The question is, how can insurance providers gain access to this data in a way that is fully GDPR compliant and in a form that is meaningful for underwriting purposes?

Think about the volume of car makes and models in the UK and Europe, the number of motor insurance providers, the quantity of motorists buying insurance. How do you create any form of standardisation so that when Mrs Smith wants an insurance quote for her new Fiat 500 she can opt to share her driving score from her current car?

Or what about when Mr Smith decides to invest in a new car with the latest in-car safety features – but finds his insurance provider isn’t able to reward him for this investment because there’s no standardisation over the way ADAS is described and no data on the direct impact those ADAS features have on accident risk?

bmw electric car

It’s a major many to many problem.

The logical solution is a data platform ingesting telematics, connected car and vehicle build data direct from insurers and car manufacturers and feeding it back out to the market for quoting and underwriting. This data exchange may sound simple but it is in fact a highly complex solution and one at LexisNexis Risk Solutions we have been determined to deliver.

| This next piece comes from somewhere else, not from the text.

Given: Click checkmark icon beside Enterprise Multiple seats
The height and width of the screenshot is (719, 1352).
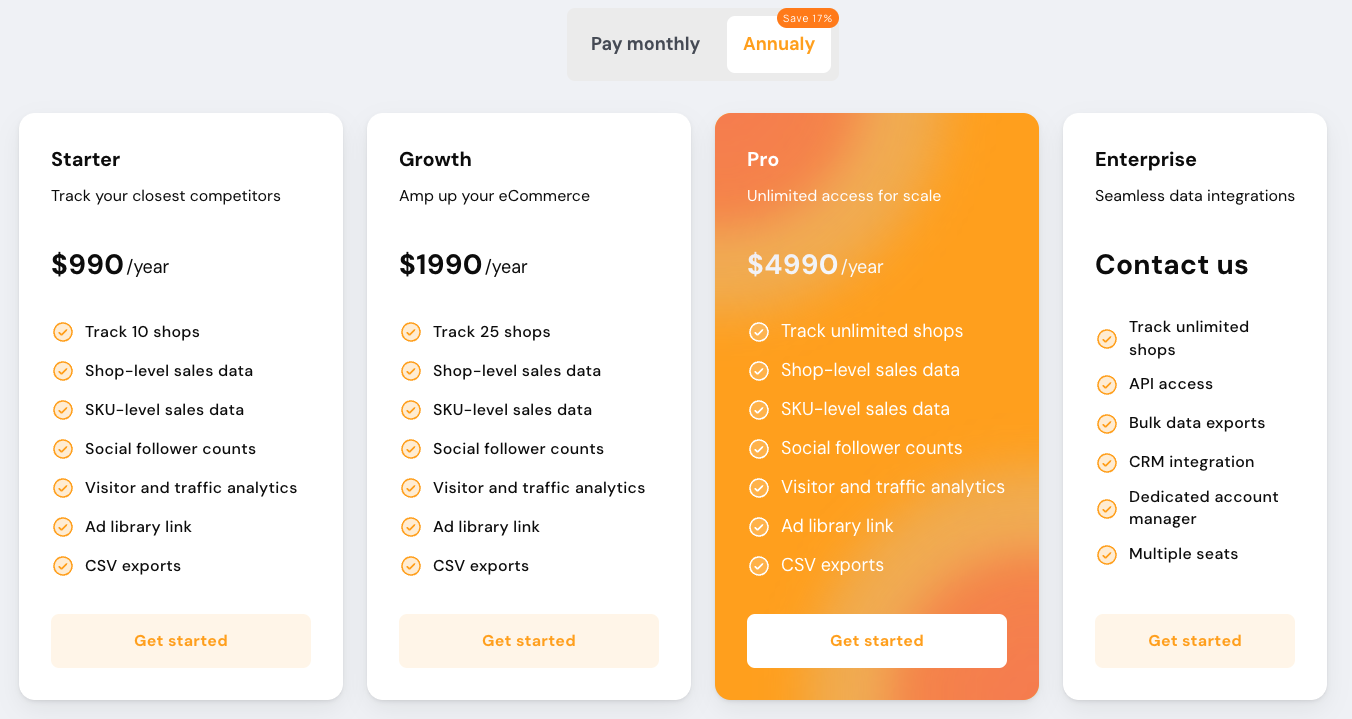Looking at the screenshot, I should [x=1107, y=554].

Here data from both car manufacturers and insurance providers will be standardised, contextualised and normalised in a fully compliant manner for use across all vehicle makes or models to ensure fairness and consistency for consumers. It means driver scoring can be delivered to the whole of the insurance market, which in turn not only benefits the insurers with greater risk insights but drivers too, who will be able to choose a more personalised mobility insurance product based on their own driving data.

Great strides have already been made to bring the insurance sector and European car manufacturers together in the connected car data exchange with FCA Italy already providing data to the exchange, and more manufacturing brands due to join this year.

The first step is providing access to standardised ADAS data via the platform. Insurers will soon be able to price policies based on the presence of these features simply by providing the car’s VIN number. At the same time, car manufacturers will be able to see what ADAS features have the most impact on their customer’s safety to help drive further enhancements. It’s a virtuous circle – data from and about the car via the platform will deliver more insight and control over risk, leading to potentially lower claims volumes, lower cost motor insurance and safer driving.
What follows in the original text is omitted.